Ainsi, écrit Moles, «il me semble, qu’à moins d’incohérence vis-à-vis de notre
propre acceptation de l’automobile, du réfrigérateur et du téléphone,
c’est-à-dire de la société technologique où nous vivons, c’est dans l’axe de la
technologie [souligné par lui] que
nous devons rechercher des situations nouvelles et je me demande dans quelle
mesure votre mouvement l’accepte ».
Où la technologie se montre créatrice
Forcer le point de vue situationniste dans le sens d’une
acceptation de la technique : Moles, s’y essayant, va développer d’abord une
théorie positive de la technologie définie comme « pouvoir de l’homme sur les
lois de la nature ». La technologie, argue-t-il, c’est la Loi nouvelle, la loi
de l’homme. Anti-transcendantaliste, ses deux pieds bien ancrés dans le réel
physico-matériel, cette loi nouvelle établie par l’homme vise assurément
l’efficace productiviste. Aussi bien, elle peut viser ce qu’on appellera
l’efficace psychologique ou sensoriel. Mise au service de l’accroissement de la
sensorialité, la technologie permet par exemple un contact renouvelé avec le
réel, autorise de nouvelles expériences, une relance incontestable du jouir.
Moles : « Il me paraît extrêmement facile de définir des situations nouvelles
basées sur un changement technique, dont les conditions physiques sont déjà
réalisées, ou réalisables, ou raisonnablement concevables. Par exemple, vivre
sans pesanteur, habiter sous l’eau, marcher au plafond, d’une façon générale
vivre dans des milieux étranges sont des situations qui nous sont fournies par
la technique, au sens classique du mot». Ou encore, dans la foulée : « On peut
penser que la technique est loin de notre vie quotidienne. Je crois pourtant
que ce serait méconnaître que le ménage possédant une cuisinière à thermostat
vit une situation nouvelle ». Ce que
la technique autorise d’émerveillement au niveau de la désaliénation physique
(vivre sans pesanteur, habiter sous l’eau ou marcher au plafond) comme au
niveau le plus dématérialisé qui soit de la sensation (jouir de l’existence
d’une cuisinière à thermostat), elle le permet aussi dans d’autres domaines
touchant cette fois l’organique ou le corps porté à l’extrême de sa veine
sensible. Exemple parmi tous séducteur des pouvoirs de la nouvelle loi
technologique que celui du sexe, à cet égard, un sexe dont la pratique future,
grâce au délire technologique, se profile sous forme d’une formidable promesse,
énonce Moles dans la foulée : « La fabrication, biologiquement concevable, de
femmes à deux paires de seins est, sans aucun doute, une proposition de la
biologie à la tradition. L’invention, à côté des deux sexes conventionnels
d’un, deux, trois, n sexes différents, propose une combinatoire sexuelle qui
suit le théorème des permutations et suggère un nombre rapidement immense de
situations amoureuses (factorielle n)».
À la question initialement posée (la technologie,
in substantia, réduit-elle ou, au
contraire, amplifie-t-elle la possibilité de «situations » ?), la réponse de
Moles est claire : la technologie est créatrice.
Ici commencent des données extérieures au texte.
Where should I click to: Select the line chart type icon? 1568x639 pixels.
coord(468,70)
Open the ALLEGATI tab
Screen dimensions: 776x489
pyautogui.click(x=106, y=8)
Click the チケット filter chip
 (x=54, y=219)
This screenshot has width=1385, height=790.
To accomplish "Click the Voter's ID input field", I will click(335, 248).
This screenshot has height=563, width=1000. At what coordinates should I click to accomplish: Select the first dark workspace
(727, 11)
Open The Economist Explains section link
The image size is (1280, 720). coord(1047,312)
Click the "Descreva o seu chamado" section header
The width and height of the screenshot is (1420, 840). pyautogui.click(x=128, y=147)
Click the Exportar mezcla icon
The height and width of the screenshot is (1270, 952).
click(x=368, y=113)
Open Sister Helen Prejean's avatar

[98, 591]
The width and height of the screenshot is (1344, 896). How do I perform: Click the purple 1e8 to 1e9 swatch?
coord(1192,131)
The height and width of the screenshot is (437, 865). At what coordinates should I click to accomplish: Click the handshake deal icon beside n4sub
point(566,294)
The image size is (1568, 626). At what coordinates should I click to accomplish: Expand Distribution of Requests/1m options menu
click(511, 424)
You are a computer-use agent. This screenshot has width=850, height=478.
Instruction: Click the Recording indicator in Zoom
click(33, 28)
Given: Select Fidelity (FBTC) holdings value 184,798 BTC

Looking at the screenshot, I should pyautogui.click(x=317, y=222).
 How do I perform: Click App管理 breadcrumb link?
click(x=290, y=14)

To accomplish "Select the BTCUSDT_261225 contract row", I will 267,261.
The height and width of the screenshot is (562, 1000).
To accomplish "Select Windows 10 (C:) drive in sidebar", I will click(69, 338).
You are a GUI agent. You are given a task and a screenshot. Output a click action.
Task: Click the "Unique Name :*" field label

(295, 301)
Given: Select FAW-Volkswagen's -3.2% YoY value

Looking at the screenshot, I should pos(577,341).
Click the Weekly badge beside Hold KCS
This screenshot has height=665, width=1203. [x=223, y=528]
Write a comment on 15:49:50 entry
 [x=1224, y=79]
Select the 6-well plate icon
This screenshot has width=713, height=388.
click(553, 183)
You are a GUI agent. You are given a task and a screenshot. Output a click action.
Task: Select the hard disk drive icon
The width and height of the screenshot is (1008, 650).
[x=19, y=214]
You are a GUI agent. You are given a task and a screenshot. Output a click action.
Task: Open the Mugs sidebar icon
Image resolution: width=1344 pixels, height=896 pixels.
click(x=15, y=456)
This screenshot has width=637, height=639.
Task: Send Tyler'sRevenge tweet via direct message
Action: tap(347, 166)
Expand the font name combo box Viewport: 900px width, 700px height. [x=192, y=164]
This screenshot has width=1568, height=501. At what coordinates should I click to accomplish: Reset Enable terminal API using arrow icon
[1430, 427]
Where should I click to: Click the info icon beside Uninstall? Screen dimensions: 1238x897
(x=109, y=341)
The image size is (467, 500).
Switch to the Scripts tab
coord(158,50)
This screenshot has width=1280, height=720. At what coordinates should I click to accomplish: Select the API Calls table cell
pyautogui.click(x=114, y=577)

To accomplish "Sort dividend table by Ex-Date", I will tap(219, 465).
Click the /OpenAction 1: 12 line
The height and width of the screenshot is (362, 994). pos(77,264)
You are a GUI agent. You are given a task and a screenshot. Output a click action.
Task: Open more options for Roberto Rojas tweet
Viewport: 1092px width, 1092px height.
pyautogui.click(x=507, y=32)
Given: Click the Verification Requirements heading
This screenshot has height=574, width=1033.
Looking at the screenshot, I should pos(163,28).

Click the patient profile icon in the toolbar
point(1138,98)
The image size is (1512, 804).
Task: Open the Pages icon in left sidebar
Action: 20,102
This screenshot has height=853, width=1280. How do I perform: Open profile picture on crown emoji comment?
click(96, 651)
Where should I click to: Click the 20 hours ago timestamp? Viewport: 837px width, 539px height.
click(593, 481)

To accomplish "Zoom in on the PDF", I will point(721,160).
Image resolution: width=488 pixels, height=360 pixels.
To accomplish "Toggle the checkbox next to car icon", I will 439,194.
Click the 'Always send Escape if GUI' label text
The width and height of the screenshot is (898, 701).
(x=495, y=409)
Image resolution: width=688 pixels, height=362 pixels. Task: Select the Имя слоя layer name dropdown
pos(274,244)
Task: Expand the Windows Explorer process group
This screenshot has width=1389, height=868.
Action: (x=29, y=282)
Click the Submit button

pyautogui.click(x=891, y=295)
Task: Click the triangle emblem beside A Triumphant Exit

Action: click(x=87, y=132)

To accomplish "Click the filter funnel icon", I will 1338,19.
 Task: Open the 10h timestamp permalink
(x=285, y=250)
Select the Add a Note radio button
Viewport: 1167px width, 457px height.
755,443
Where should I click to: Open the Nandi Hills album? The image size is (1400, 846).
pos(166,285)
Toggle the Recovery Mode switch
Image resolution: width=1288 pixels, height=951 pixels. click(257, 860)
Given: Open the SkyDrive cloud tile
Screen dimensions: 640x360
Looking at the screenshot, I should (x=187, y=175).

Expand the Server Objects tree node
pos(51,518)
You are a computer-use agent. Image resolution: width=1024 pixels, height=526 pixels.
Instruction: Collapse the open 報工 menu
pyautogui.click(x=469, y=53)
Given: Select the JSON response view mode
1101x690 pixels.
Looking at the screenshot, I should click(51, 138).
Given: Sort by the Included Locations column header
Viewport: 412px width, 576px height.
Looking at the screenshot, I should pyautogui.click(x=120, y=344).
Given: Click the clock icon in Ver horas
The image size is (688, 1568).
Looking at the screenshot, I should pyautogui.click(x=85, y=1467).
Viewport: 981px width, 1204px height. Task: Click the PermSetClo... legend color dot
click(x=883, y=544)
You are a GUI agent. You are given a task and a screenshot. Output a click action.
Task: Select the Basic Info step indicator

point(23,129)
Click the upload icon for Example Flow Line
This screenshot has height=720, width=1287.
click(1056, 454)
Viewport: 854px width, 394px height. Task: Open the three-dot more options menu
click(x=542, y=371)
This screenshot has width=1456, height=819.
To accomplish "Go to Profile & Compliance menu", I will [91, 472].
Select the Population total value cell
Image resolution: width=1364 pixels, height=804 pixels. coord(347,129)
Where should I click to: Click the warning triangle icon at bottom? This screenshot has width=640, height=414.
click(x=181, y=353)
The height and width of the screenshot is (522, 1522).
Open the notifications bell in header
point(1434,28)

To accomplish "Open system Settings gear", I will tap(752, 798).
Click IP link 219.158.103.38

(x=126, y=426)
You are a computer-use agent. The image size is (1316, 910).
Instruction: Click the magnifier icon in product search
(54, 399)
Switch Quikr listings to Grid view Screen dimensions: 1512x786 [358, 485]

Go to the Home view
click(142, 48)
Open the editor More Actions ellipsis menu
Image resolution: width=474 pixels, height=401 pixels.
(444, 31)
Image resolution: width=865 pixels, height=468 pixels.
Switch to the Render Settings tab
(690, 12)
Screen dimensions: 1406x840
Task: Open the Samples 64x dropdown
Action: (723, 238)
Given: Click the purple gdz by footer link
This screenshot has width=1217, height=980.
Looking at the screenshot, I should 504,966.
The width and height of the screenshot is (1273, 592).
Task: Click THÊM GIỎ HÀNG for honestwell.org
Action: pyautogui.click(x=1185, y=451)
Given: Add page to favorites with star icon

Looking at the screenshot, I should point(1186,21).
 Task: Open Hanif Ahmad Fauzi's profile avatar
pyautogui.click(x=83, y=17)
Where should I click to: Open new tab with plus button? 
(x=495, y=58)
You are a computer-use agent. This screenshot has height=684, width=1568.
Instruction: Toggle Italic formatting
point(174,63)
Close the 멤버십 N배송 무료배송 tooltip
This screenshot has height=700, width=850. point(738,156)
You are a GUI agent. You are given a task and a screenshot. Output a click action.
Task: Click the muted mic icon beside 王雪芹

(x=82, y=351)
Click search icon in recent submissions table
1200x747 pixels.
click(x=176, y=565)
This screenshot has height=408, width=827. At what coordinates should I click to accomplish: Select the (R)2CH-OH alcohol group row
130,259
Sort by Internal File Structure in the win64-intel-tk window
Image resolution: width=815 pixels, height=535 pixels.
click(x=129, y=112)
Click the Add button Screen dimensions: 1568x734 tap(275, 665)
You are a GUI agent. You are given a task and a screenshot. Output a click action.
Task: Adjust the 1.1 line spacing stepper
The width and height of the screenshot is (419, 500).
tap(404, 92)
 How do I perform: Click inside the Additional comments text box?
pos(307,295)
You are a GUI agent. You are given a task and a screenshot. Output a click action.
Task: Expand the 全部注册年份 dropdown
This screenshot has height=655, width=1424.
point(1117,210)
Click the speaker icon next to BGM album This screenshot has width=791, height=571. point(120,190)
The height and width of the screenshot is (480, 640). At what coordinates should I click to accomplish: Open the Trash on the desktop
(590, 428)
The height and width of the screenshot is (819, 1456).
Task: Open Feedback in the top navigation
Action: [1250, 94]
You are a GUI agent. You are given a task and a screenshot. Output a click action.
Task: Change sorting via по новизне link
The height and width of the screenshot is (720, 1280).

Au juste, tout est affaire de
« détournement », par emprunt au vocabulaire situationniste. Souhaite-t-on
rendre la technique créatrice ? Il suffit pour cela de lui imposer dorénavant
une visée intéressée cette fois à promouvoir un optimum sensorialiste. Simple glissement des
tâches, en un renversement tactique où en finir avec l’ordinaire de la
stratégie technologique, visant comme l’on sait l’optimum productiviste au
risque de la déshumanisation et dans l’indifférence à celle-ci. Bien que non
formulé, l’argument du détournement
est patent dans le propos de Moles. De même que les situationnistes détournent
les productions existantes pour susciter les leurs propres (caviardage de films
déjà existants pour le cinéma de Debord, réutilisation décalée de bandes
dessinées, de romans-photos ou de films de karaté…), Moles voit dans
l’invention technologique la possibilité de détournements fructueux. À dire
vrai, c’est une fois détournée de ses fins originelles, c’est une fois
subvertie ? que la technologie commence à devenir intéressante. Non qu’elle
disparaisse alors en tant que technologie, elle s’humanise au contraire, elle
transcende le technologique dans l’alliage solidaire, transformateur et pulsif
de l’humain et du mécanique. Réalisation à plein, pour finir, du programme
fantasmatique de l’homme-machine rêvé du temps des Lumières par La
Mettrie.
Un tel enthousiasme de la proposition,
a priori, aurait dû rencontrer de la
part de Debord et de ses amis une adhésion, sinon éblouie, du moins
attentivecritique. Il n’en sera rien. La réponse de Debord, en l’occurrence,
tient de la fin de non-recevoir la plus brutale qui soit. Par son entête,
d’abord, voyant Moles traité de « petite tête
». Par le tutoiement, l’irrespect et les épithètes peu gracieuses
dont Moles est gratifié dans la foulée, le «cybernéticien » se voyant qualifié
tour à tour de « balourd », de « plaisantin », de « technocrate », de « robot »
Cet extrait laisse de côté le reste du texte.